■ **TO DO**: Locate the line that contains "Go back via Main Menu chevron". Retype it and every line after it to the end of the records, exactly, but not the pictures.

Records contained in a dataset
====
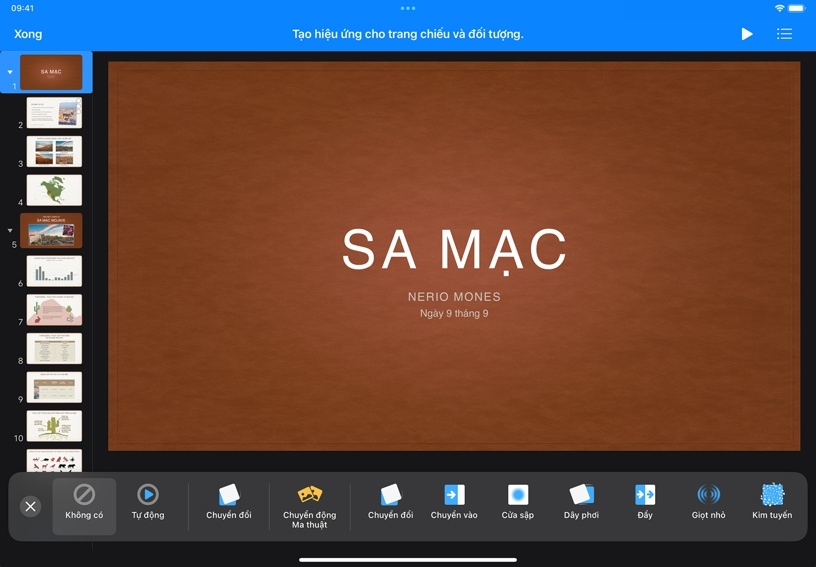Choose the Tự động transition icon
The image size is (816, 567).
pos(148,503)
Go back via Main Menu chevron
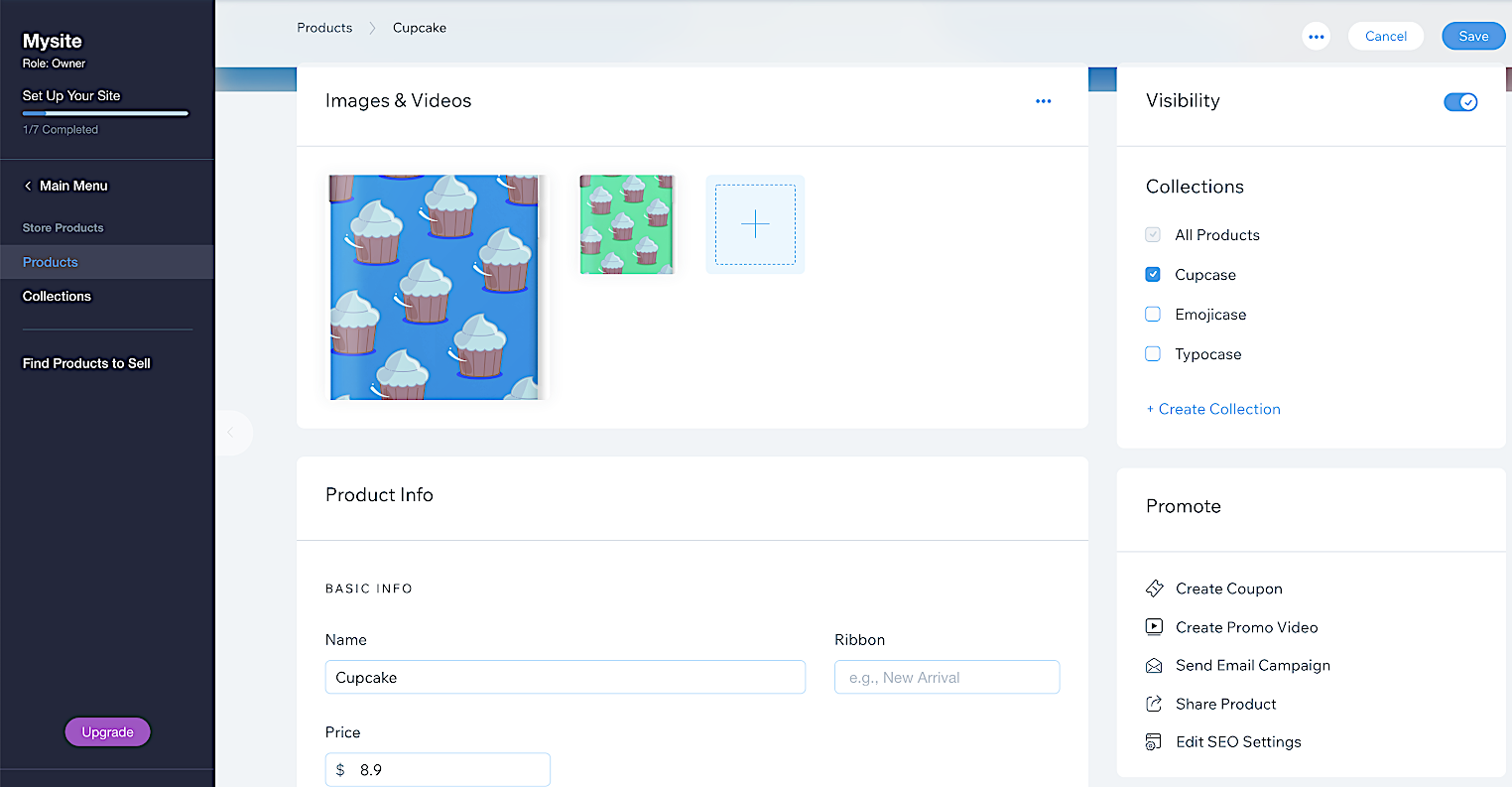 click(x=29, y=186)
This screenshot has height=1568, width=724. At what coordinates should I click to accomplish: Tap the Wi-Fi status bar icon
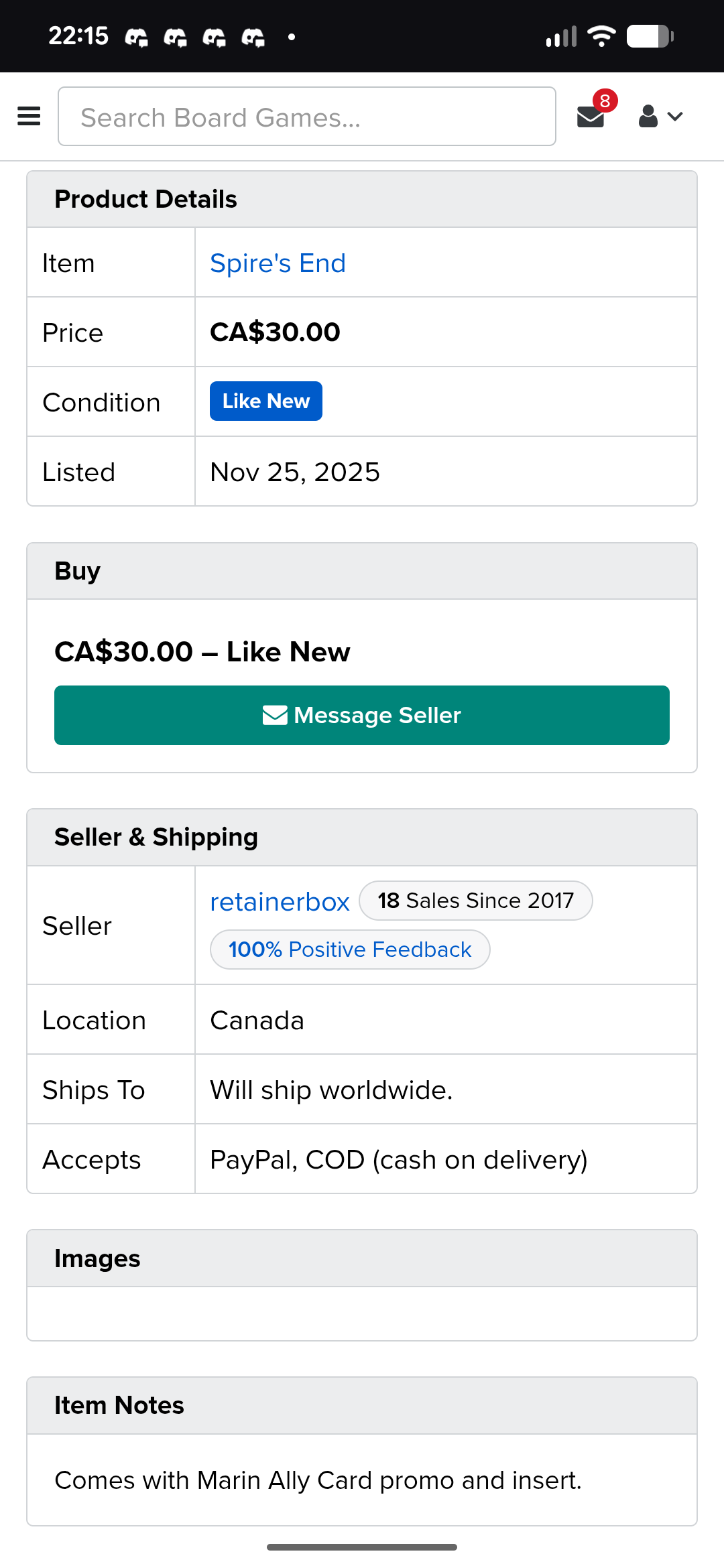pos(601,36)
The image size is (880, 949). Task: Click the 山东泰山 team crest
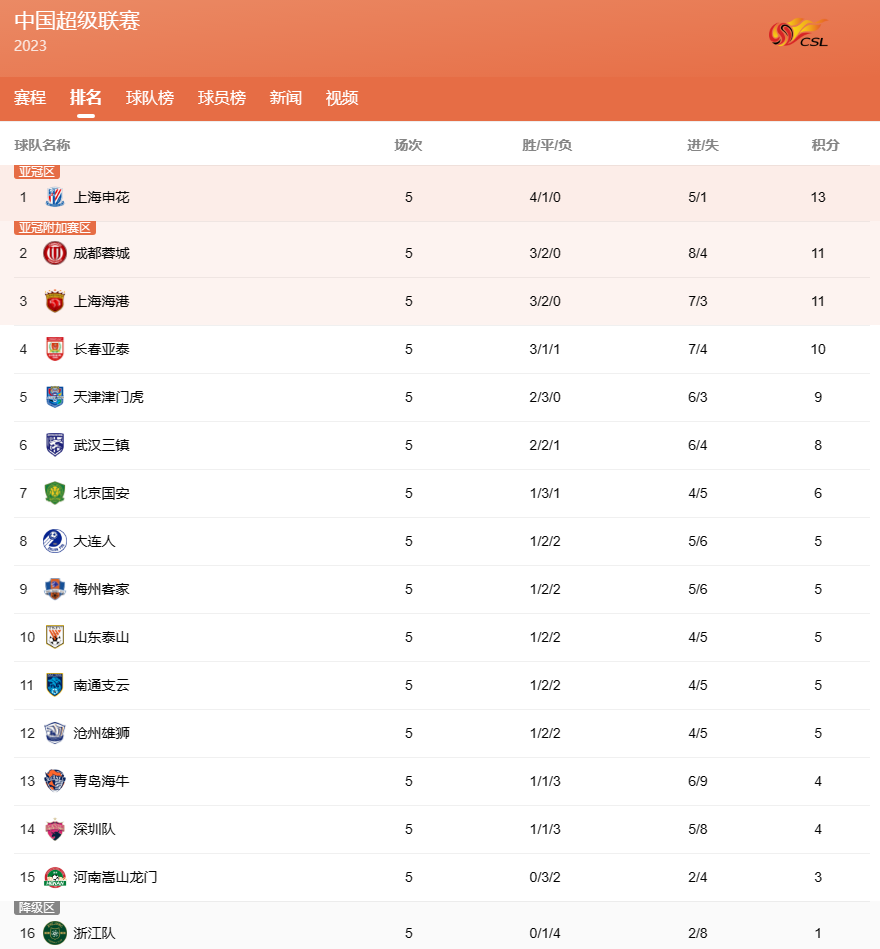pyautogui.click(x=54, y=637)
====
■ **REPLY TO THE TASK**:
Go back via Main Menu chevron
 click(x=29, y=186)
This screenshot has height=1568, width=724. At what coordinates should I click to accomplish: Tap the Wi-Fi status bar icon
pos(601,36)
The image size is (880, 949). Task: Click the 山东泰山 team crest
pyautogui.click(x=54, y=637)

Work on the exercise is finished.